— Start of Excerpt —
Limit your intro and ending to about 50 words each, leaving yourself 540 words to set up and deliver an interesting moment in time for a fascinating character.
Overwrite and then cut, if you must. Think about every word, every description. Does it need to be there. Do your descriptions also tell us about the character’s state of mind? Is every piece of dialogue weighted with things unspoken, double meanings, misunderstanding?
If you need to cut words, can you get away without dialogue tags? There’s no need to say “he said” if you’re following it with the stage direction “John slammed his mug onto the formica counter and turned away”. Can you start the story later in the scene? Can you hint at or imply something that you have explicitly told the reader, with a word or a glance?
If you have finished your story and not yet reached the word limit, what can you add without bloating the story? Is it clear where this story is taking place from the noises, smells and sights the characters notice? It the timeframe or period clear? Do your characters give away the subtext of what they’re saying with unconscious body language? Can you add a few sentences of a different length, to change the pace? Like this?
Psst! Did writing a short-short story take less time than writing a 2,000-word story? No? I didn’t think so!
My Facebook feed and RSS reader are full of posts from angst-ridden parents who already—three days in—hate their stupid Elf On The Shelf[1. A craze that took off a couple of years ago and is like the Tooth Fairy crossed with an advent calendar, and a nightmare for parents].
Imagine a character who is trapped in a situation beyond their control for a finite amount of time. Write their story.
What is the situation and why is it so torturous for THIS particular character?
How do they react on Day 1. How does that change by Day 15?
What is the crisis point? What brings things to a head?
What hilarious (or terrifying) events happen at the climax?
What fallout does this have for the character and the people around him/her?
What lessons are learned at the end? What vows are made?
Think about something that drives YOU crazy. Create a character who is also driven crazy by this thing, but make them more extreme. Amplify everything. Make the lows lower than they ever get for you. Make the highs higher.
Write a story about a character who is, in the moment the story takes place, completely overwhelmed.
This story can be dramatic, comedic, or both!
Perhaps your character is, oh I don’t know, preparing for a big family holiday on top of all their normal commitments. How do they feel? What are their triggers?
Give the character a moment of crisis that forms the kicking-off point for the plot of the story. Then think about how he/she would react on a good day, and how differently they react under stress. Show us that reaction.
— End of Excerpt —
— Start of Given material —
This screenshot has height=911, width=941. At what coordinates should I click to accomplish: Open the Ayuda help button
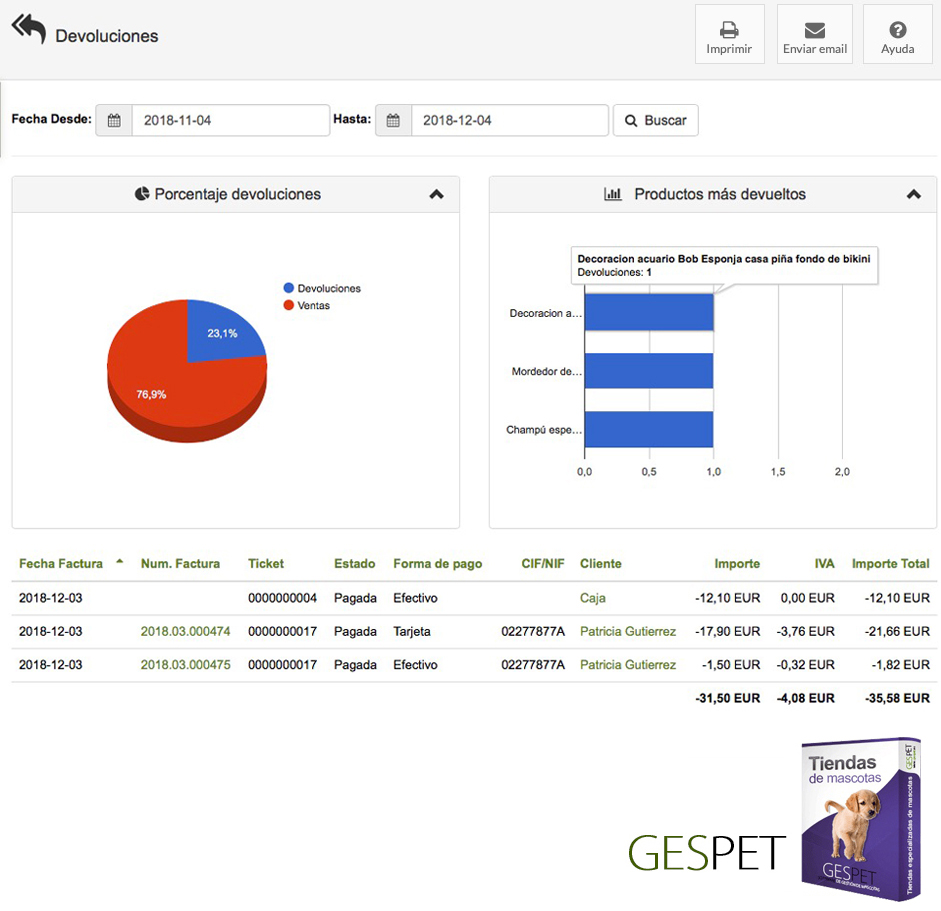click(897, 35)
— End of Given material —
Task set:
a – Quote the writing advice word for word, starting with "If you need" and going on through "pace? Like this?".
b – Answer these from the writing advice:
(i) About how many words should the intro and the ending each get?
(ii) What craze is compared to the Tooth Fairy crossed with an advent calendar?
(iii) By which day does the advice ask how the trapped character's reaction has changed?
c – Carry on the writing advice on short stories from its last sentence.

Responses to the tasks:
a –
If you need to cut words, can you get away without dialogue tags? There’s no need to say “he said” if you’re following it with the stage direction “John slammed his mug onto the formica counter and turned away”. Can you start the story later in the scene? Can you hint at or imply something that you have explicitly told the reader, with a word or a glance?
If you have finished your story and not yet reached the word limit, what can you add without bloating the story? Is it clear where this story is taking place from the noises, smells and sights the characters notice? It the timeframe or period clear? Do your characters give away the subtext of what they’re saying with unconscious body language? Can you add a few sentences of a different length, to change the pace? Like this?

b –
(i) About 50 words each.
(ii) Elf On The Shelf.
(iii) Day 15.

c –
Brainstorm three or four things that could be the tipping point for your stressed character and choose your favorite.
Start right at the tipping point and then make things much, much worse: if your character is planning for Thanksgiving dinner, let her always-better-then-her sister call to say she’s inviting a food critic as her date. Then break your main character’s oven. Then let Grandma get a surprise pass from the nursing home, and have her turn up in full foul-mouthed-rebellion-mode; give your character hives; there should probably be a point at which the police turn up…that kind of thing 🙂
Use two or more voices, or let us see only one side of the conversation.
The ‘letters’ can be email exchanges, text messages, Facebook updates, or imaginary hand-written correspondence from sweethearts separated by war, an ocean, feuding parents…whatever makes sense to you.
Try to introduce some mystery, some misunderstanding, or some desire on the part of one of the participants. Frustrate us, tease us, keep us guessing about how it’s going to turn out.
Writing a story a day for a month is a crazy endeavour, but one that hundreds of writers have signed up for every May since 2010. During month of courageous creativity, writers learn how to write every day (not ‘someday’), how to craft a story, how to write in different forms, how to fail and dust themselves off, and write again.
Are you ready to join them?
The StoryADay Month of Writing Prompts book shares the daily writing prompts for StoryADay May 2014: 31 writing prompts, meditations, lessons and pep talks to accompany on your journey to becoming a more prolific, creative and fulfilled writer. Use these prompts during the StoryADay challenge, or any time you need a creativity boost.
Here’s your digest of this week’s StoryADay September writing prompts.
This set of prompts is all about point of view. The choice to write in First Person or Third Person Omniscient gives you, the storyteller, a different set of tools to use in each story. Use these prompts to practice some of those skills.
I’ve decided not to host an official StoryADay September here, but don’t despair!
Starting on Tuesday (Sept 3) I’m going to bring you prompts five days a week and will be inviting you to check in here at the site on any days that you’re inspired to write (or determined to). We’ll be here with congratulations, encouragement and, of course, more prompts.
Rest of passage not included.